Igualmente famosa, e de notáveis serviços prestados à cidade, particularmente à
sua gente simples, outros nomes é meu dever gravar aqui: dona Avelina, talvez a
mais antiga delas; dona Etelvina, que morava ali na Epaminondas, mulher alta e
de andar firme; e afinal dona Elvira, a quem razões de coração me fazem
distinguir, porque era a mãe de um dos melhores amigos que a vida me deu: o
médico João de Paula Gonçalves. Mais da metade dos manauenses que atravessam a
casa dos cinquenta, nasceram nas mágicas mãos dessas mulheres, que
acrescentavam aos seus dons do ofício, um outro especial: sabiam, adivinhavam,
de quem podiam cobrar.
Q de Quiluca,
amado
companheiro de adolescência, de extrema sensibilidade para a poesia e a música,
bem-dotado para o esporte, sabia achar um jeito de demonstrar sua ternura com
gestos em aparência pequeninos mas plenos de significação. O Quiluca era como
os íntimos chamávamos o Newtom Galvão de Alencar, nosso colega de turma do
Ginásio, filho do professor Alencar, irmão do Aristóteles, do Isaias, da Lourdes,
eram muitos irmãos naquela casa cheia de sortilégios e de cânticos, ali quase
no canto da praça São Sebastião com a Costa Azevedo. Pedi um dia desses
notícias do Quiluca a um colega nosso também assíduo frequentador da casa dos
Alencar. Mas o Quim, Joaquim Francisco dos Reis Filho, só sabia que o Quiluca
fazia muito tempo que não voltava a Manaus. O Quiluca, rei do dom da amizade,
adivinhava o momento certo de chegar.
R de Renato Viana e seu Teatro,
com
Suzana Negri e Cazarré.
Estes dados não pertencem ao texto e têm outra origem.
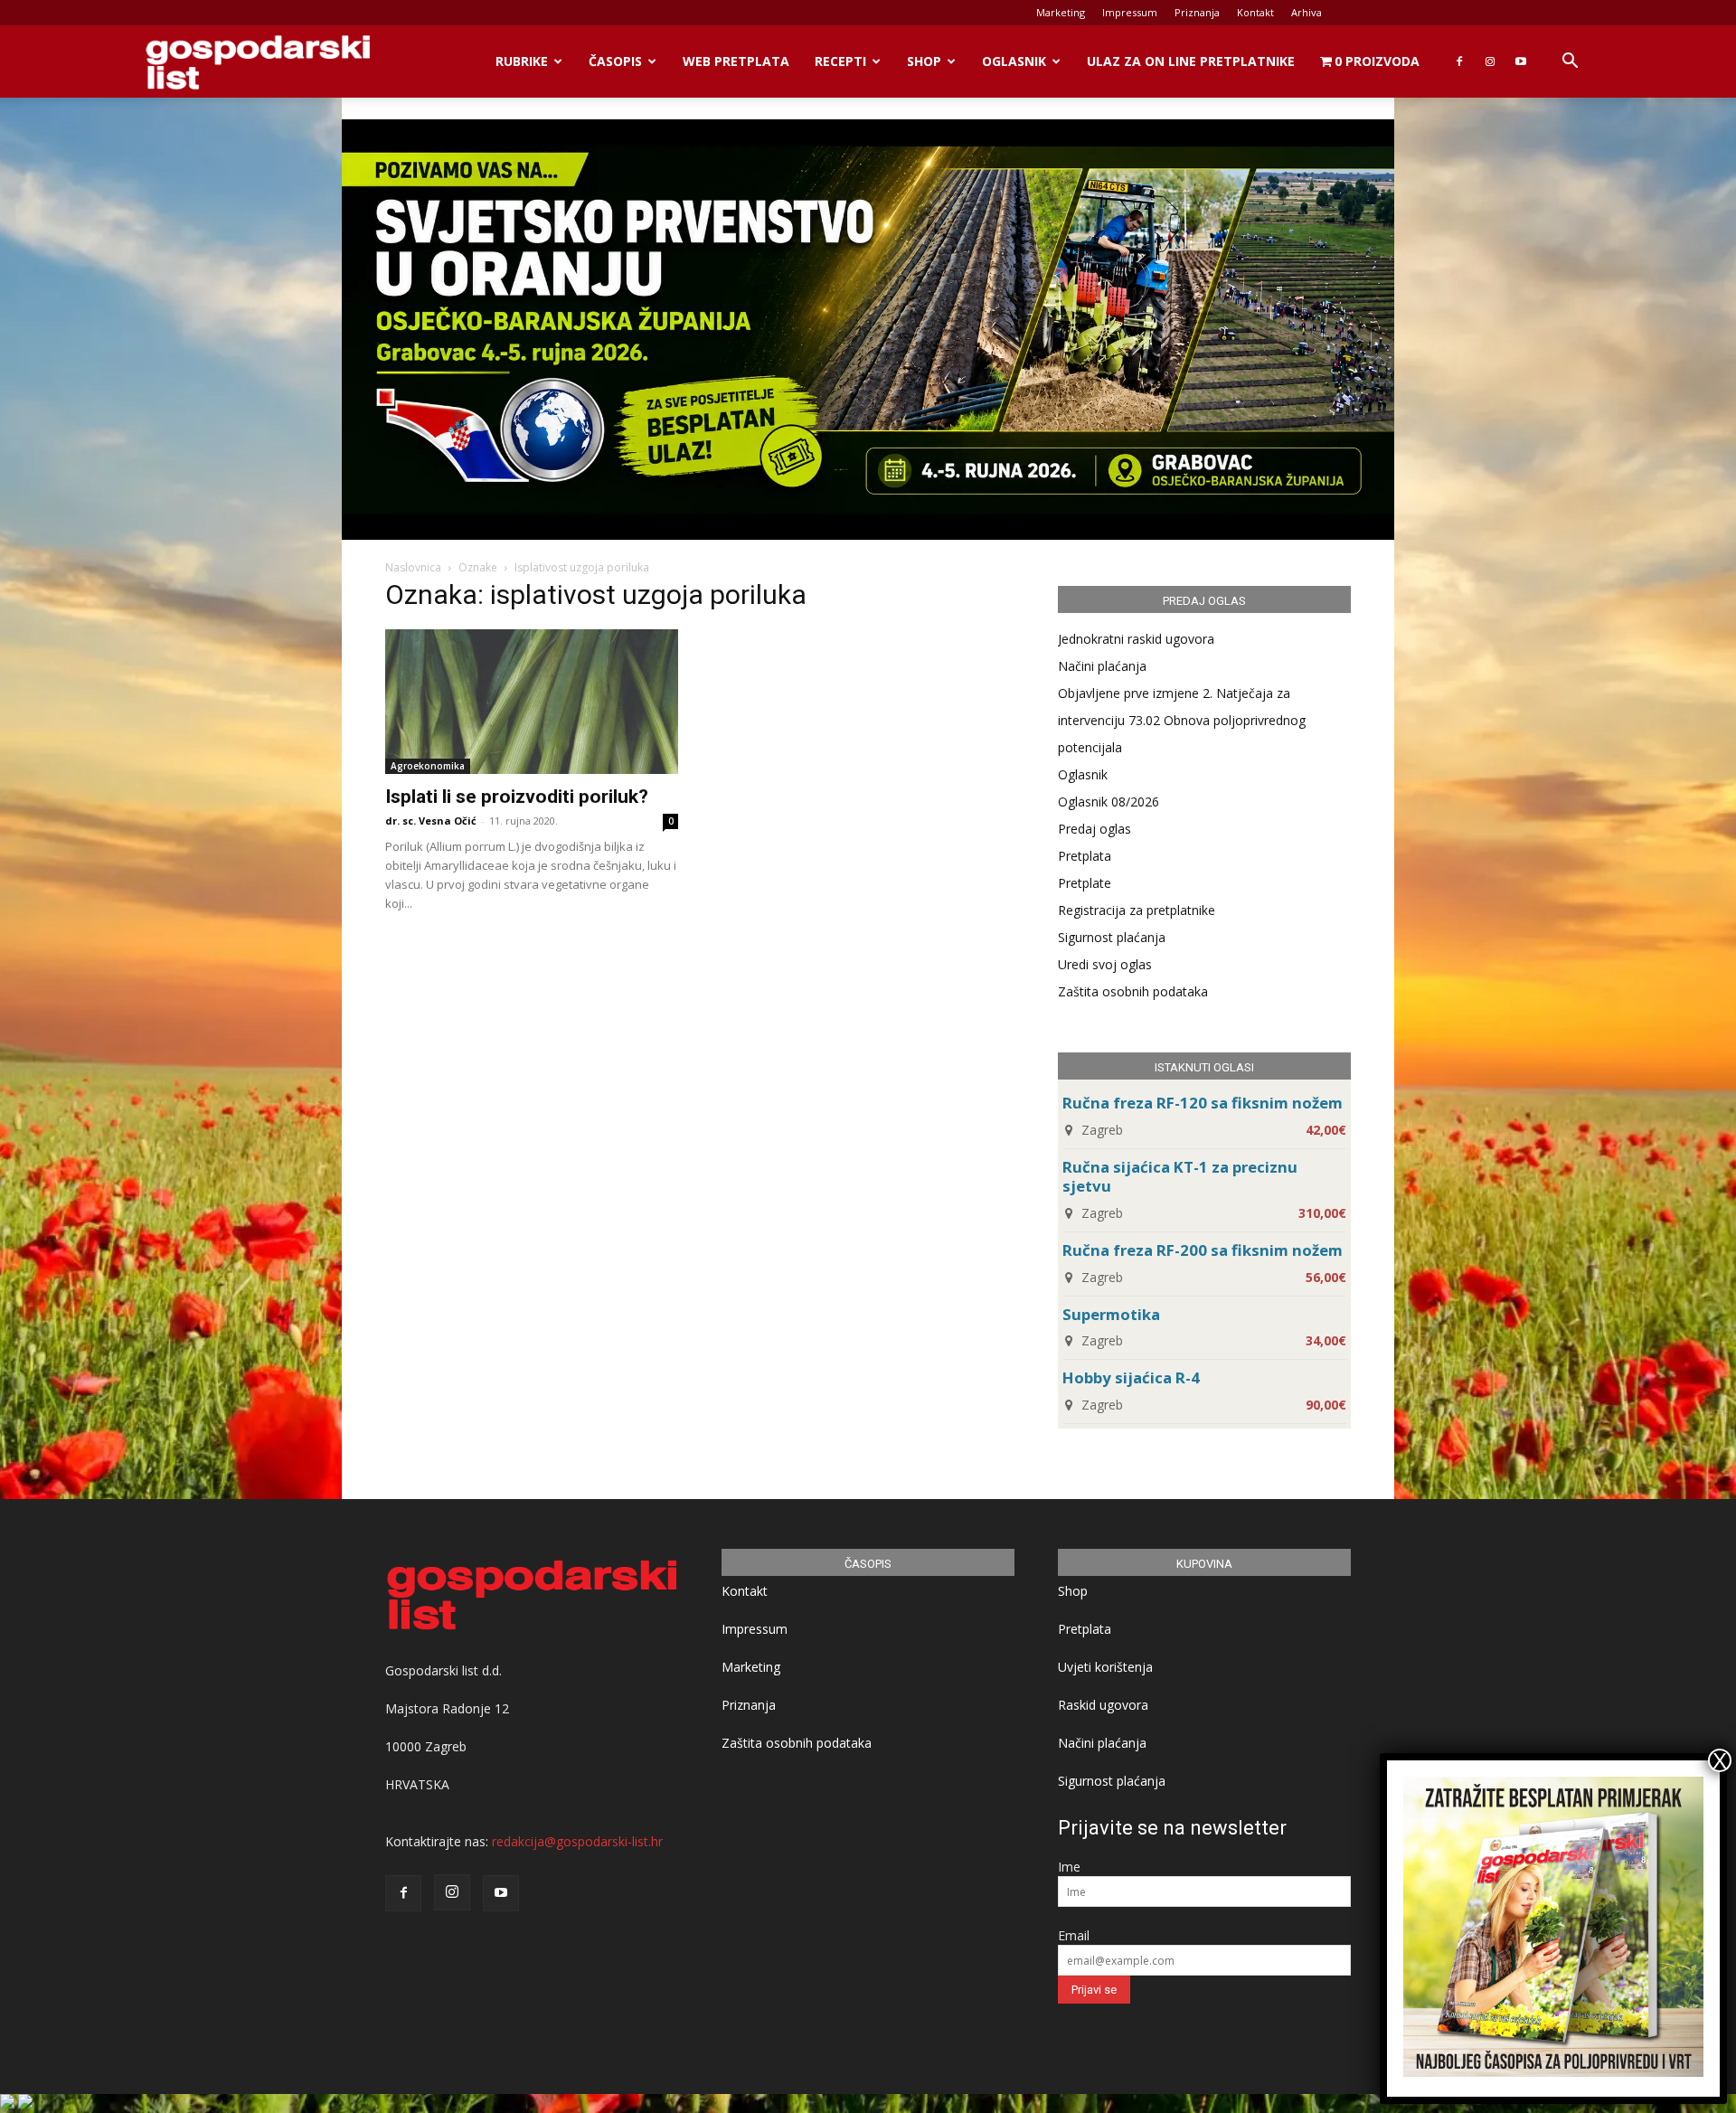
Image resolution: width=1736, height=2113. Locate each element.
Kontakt (1255, 12)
Foi nos começos dos anos 40 que a vida cultural de
Manaus foi sacudida pela chegada dessa companhia, de grande prestígio no sul do
país, reunindo artistas famosos, como Maria Caetana e Ruy Viana; filhos de
ator, diretor e autor de numerosas obras que marcaram a dramaturgia brasileira,
antes do aparecimento de Nelson Rodrigues, cujas peças inauguraram um tempo
novo na história do nosso teatro.
O
Teatro Amazonas, que então vivia às moscas, ou cedia seu palco para espetáculos
escolares de fim de ano ou abrigava grupos de terceira ordem em “tournée” pelas
capitais do Norte, viveu alguns dos melhores dias de sua história. Renato Viana
tinha antigas ligações, inclusive de parentesco, com a cidade, onde vivera
algum tempo na juventude e publicou num jornal, creio que em A Tarde, uma
página lírica de saudação e saudade de Manaus, que alcançou a melhor
repercussão.
As
suas peças não eram fáceis nem leves. Não serviam ao riso. Tratavam de temas
filosóficos, indagavam pelo sentido da vida, questionavam a própria inutilidade
do esforço humano, afinal reduzido a nada, e terminava por discutir, mas sempre
em termos teatrais, a própria existência de Deus. A temporada foi um sucesso.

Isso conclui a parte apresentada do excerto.